> _Task to complete_
Please print everything from the line that contains "The width and height of the screenshot is (738, 415)." down to the line that contains "Open the back navigation", with both of those lines included, and nothing else.

> _Data for processing_
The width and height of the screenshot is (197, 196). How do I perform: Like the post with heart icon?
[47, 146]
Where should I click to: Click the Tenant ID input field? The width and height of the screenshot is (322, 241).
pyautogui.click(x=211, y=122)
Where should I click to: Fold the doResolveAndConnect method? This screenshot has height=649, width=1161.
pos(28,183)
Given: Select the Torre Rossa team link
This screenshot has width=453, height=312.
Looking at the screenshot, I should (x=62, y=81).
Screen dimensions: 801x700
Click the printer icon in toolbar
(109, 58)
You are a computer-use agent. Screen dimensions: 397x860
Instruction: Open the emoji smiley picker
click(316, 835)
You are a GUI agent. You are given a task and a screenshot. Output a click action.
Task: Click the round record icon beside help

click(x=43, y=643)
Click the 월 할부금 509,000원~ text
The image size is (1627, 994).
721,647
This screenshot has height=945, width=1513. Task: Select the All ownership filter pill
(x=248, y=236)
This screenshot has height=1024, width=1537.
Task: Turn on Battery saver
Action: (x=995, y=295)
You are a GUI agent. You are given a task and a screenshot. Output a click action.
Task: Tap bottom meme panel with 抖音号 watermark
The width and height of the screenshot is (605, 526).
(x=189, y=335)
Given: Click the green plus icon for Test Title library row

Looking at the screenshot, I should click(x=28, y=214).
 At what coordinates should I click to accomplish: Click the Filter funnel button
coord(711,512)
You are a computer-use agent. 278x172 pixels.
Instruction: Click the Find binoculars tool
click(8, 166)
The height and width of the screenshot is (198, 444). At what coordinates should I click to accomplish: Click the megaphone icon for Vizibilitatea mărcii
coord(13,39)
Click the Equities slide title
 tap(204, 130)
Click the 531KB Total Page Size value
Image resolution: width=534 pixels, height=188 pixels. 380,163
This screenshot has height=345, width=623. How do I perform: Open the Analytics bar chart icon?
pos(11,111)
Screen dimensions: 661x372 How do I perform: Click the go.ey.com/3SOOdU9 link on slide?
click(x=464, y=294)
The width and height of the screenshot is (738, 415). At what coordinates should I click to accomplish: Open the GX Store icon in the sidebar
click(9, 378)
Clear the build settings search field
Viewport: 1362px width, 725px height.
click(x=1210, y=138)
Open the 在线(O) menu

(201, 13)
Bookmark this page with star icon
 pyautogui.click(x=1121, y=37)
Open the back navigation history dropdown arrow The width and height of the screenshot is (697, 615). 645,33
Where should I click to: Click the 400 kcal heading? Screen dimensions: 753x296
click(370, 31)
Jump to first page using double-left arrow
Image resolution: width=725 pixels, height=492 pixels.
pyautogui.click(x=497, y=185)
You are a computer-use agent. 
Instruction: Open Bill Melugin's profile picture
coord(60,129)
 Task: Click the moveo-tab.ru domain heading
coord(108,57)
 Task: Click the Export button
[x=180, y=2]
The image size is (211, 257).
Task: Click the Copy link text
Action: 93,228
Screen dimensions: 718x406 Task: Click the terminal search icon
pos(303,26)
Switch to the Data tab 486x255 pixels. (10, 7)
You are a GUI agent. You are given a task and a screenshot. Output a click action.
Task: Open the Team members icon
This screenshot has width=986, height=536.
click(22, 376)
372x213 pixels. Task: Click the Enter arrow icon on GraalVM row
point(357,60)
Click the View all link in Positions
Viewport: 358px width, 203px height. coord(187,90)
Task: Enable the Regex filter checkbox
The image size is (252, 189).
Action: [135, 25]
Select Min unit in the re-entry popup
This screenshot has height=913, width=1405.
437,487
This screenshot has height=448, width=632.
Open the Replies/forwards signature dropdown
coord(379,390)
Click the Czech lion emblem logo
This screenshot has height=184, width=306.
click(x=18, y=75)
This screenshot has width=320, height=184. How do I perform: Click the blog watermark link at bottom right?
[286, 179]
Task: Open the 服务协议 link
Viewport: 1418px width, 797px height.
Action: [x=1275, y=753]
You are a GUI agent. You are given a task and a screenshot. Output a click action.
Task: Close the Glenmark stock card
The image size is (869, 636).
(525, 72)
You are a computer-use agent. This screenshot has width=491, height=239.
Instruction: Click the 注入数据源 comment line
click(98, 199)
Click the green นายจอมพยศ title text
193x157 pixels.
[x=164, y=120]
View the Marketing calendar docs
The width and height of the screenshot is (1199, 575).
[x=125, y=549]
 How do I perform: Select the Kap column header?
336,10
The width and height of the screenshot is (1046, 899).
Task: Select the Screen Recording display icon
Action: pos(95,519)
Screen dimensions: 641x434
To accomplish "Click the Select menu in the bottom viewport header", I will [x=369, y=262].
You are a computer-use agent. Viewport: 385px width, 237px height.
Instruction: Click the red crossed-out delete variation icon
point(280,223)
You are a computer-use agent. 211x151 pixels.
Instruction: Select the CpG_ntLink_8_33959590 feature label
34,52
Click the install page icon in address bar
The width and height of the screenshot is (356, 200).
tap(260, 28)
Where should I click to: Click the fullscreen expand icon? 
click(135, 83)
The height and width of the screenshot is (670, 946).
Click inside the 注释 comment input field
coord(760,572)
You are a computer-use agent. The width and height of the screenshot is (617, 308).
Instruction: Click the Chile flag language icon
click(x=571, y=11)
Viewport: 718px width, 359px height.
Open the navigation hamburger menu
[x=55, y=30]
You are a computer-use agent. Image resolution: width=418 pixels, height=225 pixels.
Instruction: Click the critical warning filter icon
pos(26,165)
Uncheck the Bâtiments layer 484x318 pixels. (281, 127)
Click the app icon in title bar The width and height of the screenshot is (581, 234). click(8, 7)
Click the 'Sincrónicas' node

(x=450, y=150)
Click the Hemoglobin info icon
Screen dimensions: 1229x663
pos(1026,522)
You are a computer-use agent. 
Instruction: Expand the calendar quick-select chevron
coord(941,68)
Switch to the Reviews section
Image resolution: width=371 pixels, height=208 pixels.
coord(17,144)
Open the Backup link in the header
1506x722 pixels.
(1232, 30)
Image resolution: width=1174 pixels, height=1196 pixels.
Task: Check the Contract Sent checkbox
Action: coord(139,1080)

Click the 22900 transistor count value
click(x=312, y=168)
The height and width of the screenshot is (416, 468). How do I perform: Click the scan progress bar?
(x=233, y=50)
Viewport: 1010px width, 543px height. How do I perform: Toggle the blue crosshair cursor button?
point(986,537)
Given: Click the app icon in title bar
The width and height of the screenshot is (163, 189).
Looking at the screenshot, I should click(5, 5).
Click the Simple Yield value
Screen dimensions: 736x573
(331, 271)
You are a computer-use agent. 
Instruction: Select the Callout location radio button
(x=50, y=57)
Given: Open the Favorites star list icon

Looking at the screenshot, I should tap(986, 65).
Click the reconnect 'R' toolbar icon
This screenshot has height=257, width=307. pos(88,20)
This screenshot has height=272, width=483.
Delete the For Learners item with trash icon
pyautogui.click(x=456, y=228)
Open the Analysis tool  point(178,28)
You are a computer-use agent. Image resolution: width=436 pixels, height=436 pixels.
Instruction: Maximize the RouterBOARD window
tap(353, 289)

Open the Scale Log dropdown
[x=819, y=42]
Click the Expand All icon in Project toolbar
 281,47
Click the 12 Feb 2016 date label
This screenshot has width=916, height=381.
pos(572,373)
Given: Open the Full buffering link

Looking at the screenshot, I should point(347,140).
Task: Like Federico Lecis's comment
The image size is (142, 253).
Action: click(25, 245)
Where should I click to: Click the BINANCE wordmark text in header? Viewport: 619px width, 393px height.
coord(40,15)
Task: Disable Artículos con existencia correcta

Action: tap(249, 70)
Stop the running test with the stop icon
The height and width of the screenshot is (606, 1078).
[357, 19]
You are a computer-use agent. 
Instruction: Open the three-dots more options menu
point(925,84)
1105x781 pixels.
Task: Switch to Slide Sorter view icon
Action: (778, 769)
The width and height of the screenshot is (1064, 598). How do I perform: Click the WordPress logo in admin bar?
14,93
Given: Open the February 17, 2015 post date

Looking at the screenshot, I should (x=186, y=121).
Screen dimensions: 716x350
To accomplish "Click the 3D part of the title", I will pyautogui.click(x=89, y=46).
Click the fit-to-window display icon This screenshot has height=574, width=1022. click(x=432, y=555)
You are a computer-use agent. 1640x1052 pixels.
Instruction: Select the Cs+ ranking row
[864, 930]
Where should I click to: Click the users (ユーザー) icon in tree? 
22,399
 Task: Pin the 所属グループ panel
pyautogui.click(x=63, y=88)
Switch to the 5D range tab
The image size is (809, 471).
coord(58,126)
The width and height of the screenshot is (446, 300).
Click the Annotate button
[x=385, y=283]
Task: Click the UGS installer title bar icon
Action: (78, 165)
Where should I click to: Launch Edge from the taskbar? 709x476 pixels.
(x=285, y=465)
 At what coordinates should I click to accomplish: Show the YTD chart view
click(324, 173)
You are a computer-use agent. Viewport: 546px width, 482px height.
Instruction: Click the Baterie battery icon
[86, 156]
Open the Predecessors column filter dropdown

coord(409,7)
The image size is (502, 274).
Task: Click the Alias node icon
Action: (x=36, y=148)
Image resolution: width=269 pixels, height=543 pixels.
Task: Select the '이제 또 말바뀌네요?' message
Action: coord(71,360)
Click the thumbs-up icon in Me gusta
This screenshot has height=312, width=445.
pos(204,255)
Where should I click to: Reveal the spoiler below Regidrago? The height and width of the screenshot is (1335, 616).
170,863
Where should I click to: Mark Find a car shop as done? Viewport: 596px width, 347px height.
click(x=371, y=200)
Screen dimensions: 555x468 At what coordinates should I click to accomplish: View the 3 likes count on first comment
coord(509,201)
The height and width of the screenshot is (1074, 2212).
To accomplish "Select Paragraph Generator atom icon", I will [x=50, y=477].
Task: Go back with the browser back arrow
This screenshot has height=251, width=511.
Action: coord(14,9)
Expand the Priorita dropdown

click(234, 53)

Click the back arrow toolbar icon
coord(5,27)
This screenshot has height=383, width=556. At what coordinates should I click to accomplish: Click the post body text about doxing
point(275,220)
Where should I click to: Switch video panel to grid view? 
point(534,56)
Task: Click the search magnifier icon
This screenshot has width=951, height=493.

> _Written answer_
The width and height of the screenshot is (738, 415). At what coordinates should I click to accomplish: Open the GX Store icon in the sidebar
click(9, 378)
Clear the build settings search field
Viewport: 1362px width, 725px height.
click(x=1210, y=138)
Open the 在线(O) menu

(201, 13)
Bookmark this page with star icon
 pyautogui.click(x=1121, y=37)
Open the back navigation history dropdown arrow The width and height of the screenshot is (697, 615). 645,33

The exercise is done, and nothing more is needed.